Work item: Reproduce precisely the lines of the listing below, starting with the line that contains "Open the GPU #0 selector dropdown" and stopping after the line that contains "Click the 1.1067 price label on axis"; include nothing else.

*** The data Section Begins ***

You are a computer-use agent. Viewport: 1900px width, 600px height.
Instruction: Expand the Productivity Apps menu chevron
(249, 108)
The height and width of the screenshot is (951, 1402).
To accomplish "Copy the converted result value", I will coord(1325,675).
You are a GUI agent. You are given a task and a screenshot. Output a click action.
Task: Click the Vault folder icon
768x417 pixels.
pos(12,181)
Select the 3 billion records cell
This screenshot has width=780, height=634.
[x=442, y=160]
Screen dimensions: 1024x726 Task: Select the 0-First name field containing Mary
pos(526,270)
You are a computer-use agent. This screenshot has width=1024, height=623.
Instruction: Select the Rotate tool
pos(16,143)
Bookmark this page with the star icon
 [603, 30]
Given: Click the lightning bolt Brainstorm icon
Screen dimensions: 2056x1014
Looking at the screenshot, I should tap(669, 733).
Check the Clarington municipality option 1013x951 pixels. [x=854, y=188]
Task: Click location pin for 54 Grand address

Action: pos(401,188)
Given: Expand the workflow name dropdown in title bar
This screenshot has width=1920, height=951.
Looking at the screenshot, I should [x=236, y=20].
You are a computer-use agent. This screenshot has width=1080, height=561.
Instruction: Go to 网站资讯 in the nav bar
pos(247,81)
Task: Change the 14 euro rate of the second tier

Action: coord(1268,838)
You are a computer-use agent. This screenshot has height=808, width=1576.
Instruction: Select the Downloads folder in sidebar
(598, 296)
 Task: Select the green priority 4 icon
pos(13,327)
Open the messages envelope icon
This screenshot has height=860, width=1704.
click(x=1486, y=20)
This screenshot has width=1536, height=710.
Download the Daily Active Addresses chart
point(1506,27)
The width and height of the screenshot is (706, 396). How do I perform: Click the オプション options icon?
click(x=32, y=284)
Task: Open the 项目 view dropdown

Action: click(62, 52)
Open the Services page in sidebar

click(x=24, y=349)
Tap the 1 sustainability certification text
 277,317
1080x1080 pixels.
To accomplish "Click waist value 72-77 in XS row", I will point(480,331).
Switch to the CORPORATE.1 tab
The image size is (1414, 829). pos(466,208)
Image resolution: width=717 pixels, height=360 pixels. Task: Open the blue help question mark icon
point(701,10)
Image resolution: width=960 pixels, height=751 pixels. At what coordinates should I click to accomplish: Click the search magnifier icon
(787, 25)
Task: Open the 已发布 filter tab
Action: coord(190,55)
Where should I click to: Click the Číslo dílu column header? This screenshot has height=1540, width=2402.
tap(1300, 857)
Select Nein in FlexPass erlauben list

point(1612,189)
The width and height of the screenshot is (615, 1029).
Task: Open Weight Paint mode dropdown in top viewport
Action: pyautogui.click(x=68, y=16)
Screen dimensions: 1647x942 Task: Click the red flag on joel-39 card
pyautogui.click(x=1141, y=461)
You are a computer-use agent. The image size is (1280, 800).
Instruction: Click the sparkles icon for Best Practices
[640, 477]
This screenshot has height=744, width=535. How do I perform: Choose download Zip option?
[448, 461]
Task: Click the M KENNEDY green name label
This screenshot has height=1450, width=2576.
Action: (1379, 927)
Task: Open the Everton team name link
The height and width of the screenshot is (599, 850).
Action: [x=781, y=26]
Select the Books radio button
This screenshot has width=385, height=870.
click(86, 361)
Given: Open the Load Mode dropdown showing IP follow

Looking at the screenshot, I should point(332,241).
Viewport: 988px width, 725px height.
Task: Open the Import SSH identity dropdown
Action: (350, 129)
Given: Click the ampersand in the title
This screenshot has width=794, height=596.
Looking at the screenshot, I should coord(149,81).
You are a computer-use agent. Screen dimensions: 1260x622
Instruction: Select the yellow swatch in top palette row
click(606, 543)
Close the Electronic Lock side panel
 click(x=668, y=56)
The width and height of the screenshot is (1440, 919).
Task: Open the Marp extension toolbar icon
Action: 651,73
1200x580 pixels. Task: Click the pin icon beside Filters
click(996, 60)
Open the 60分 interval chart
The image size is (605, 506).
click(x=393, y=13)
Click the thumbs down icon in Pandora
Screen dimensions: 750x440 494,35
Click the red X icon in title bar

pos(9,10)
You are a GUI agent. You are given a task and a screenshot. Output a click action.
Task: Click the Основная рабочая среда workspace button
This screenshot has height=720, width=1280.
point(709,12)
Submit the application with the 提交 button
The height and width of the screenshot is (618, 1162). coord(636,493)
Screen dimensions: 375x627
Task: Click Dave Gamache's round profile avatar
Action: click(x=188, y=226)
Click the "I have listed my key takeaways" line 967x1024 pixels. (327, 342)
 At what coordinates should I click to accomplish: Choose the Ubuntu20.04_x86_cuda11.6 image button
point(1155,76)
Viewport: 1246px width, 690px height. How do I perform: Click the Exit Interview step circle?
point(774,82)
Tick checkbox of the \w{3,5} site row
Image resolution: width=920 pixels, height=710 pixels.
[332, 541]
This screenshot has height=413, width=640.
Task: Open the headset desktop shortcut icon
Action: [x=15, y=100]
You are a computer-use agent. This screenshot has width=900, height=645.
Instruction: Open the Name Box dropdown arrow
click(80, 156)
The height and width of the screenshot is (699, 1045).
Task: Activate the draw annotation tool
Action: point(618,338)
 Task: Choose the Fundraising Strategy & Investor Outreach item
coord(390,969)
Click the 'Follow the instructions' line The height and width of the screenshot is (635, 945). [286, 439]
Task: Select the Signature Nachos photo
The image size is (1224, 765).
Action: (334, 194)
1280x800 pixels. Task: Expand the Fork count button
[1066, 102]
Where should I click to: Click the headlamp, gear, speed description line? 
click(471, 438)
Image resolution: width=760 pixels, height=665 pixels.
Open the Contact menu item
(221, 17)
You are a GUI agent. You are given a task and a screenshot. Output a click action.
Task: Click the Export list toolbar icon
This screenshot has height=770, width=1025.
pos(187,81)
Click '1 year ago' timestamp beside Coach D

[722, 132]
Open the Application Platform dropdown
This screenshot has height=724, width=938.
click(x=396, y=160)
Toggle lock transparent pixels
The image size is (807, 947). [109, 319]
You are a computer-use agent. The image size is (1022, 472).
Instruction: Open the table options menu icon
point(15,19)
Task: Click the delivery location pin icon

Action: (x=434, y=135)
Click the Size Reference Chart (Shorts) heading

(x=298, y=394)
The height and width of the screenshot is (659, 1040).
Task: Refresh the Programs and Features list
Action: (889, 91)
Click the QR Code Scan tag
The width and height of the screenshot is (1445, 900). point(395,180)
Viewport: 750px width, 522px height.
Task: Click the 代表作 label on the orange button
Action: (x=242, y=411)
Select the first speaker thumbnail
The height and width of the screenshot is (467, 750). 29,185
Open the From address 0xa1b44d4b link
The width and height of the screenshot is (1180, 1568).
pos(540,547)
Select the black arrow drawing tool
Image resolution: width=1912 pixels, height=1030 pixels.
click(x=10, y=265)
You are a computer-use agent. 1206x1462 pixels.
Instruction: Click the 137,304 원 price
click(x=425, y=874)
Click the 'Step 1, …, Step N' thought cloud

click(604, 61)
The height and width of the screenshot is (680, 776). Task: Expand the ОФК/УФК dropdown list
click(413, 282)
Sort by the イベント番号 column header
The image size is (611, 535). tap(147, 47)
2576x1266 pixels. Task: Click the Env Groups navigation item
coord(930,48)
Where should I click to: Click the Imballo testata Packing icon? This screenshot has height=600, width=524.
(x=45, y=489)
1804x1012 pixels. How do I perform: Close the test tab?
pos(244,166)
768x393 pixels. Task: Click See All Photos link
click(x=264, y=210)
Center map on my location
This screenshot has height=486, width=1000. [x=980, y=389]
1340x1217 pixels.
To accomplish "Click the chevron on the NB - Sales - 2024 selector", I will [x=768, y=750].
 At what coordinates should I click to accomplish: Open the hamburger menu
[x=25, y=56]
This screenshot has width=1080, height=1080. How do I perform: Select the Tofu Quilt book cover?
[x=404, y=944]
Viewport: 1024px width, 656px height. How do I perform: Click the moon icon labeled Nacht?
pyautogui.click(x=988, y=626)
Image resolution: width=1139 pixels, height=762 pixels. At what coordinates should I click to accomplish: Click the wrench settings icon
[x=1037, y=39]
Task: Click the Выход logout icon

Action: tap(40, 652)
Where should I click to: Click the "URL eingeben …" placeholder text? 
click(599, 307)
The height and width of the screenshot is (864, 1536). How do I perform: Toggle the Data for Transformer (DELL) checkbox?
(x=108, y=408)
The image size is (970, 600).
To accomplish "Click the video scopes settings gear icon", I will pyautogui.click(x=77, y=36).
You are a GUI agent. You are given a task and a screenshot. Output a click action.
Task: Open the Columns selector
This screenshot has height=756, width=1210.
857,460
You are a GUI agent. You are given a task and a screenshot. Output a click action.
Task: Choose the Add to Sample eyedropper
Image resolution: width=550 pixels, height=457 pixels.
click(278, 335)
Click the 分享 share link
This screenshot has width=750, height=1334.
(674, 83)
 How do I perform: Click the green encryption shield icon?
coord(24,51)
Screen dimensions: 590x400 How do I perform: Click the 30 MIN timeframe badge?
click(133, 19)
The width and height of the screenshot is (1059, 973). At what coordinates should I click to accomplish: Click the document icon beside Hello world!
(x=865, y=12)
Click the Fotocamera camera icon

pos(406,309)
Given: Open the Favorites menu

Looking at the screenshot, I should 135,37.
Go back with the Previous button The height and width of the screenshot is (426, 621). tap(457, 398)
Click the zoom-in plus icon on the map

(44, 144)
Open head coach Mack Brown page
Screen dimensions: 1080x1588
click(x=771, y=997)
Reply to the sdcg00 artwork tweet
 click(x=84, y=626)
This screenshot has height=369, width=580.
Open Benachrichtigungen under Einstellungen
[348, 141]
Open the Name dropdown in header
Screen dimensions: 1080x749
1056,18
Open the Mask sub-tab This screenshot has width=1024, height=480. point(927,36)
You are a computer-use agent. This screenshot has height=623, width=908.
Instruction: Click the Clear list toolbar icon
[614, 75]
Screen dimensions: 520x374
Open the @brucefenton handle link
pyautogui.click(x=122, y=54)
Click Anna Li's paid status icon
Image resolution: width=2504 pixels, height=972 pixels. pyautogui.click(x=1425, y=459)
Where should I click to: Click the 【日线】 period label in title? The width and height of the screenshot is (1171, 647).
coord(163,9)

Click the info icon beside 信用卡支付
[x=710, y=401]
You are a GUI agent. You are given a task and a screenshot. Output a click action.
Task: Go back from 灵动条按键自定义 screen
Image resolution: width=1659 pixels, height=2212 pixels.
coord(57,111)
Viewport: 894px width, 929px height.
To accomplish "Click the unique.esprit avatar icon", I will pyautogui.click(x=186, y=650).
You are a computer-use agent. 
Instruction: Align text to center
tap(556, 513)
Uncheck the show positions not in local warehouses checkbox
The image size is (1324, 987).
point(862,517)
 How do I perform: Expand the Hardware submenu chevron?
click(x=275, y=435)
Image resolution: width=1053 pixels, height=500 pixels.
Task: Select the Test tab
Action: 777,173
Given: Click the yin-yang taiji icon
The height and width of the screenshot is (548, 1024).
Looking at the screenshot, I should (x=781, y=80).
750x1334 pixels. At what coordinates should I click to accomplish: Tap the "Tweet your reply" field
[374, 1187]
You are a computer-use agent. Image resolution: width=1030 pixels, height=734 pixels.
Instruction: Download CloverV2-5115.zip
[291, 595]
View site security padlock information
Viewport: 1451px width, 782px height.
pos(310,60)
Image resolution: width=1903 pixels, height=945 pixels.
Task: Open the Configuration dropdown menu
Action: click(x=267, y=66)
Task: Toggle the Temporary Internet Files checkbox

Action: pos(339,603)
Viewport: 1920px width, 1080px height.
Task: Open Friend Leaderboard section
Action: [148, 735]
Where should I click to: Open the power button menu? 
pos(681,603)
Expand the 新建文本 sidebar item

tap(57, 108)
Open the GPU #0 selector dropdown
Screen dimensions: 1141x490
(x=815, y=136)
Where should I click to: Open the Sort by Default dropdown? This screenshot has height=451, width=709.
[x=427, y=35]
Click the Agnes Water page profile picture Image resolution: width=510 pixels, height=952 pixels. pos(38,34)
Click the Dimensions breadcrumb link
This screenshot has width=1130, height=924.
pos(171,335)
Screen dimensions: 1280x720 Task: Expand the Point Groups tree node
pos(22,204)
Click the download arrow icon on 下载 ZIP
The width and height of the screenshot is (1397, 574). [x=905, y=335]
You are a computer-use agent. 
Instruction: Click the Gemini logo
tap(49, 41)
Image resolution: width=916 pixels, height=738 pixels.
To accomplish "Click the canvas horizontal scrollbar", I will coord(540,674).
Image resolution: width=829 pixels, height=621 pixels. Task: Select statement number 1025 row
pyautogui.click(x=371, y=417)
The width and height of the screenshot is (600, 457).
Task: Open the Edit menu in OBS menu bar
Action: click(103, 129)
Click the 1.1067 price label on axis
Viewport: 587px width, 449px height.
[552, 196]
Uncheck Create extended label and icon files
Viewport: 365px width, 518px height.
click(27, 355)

*** The data Section Ends ***

Expected answer:
Open the GPU #0 selector dropdown
Screen dimensions: 1141x490
(x=815, y=136)
Where should I click to: Open the Sort by Default dropdown? This screenshot has height=451, width=709.
[x=427, y=35]
Click the Agnes Water page profile picture Image resolution: width=510 pixels, height=952 pixels. pos(38,34)
Click the Dimensions breadcrumb link
This screenshot has width=1130, height=924.
pos(171,335)
Screen dimensions: 1280x720 Task: Expand the Point Groups tree node
pos(22,204)
Click the download arrow icon on 下载 ZIP
The width and height of the screenshot is (1397, 574). [x=905, y=335]
You are a computer-use agent. 
Instruction: Click the Gemini logo
tap(49, 41)
Image resolution: width=916 pixels, height=738 pixels.
To accomplish "Click the canvas horizontal scrollbar", I will coord(540,674).
Image resolution: width=829 pixels, height=621 pixels. Task: Select statement number 1025 row
pyautogui.click(x=371, y=417)
The width and height of the screenshot is (600, 457).
Task: Open the Edit menu in OBS menu bar
Action: click(103, 129)
Click the 1.1067 price label on axis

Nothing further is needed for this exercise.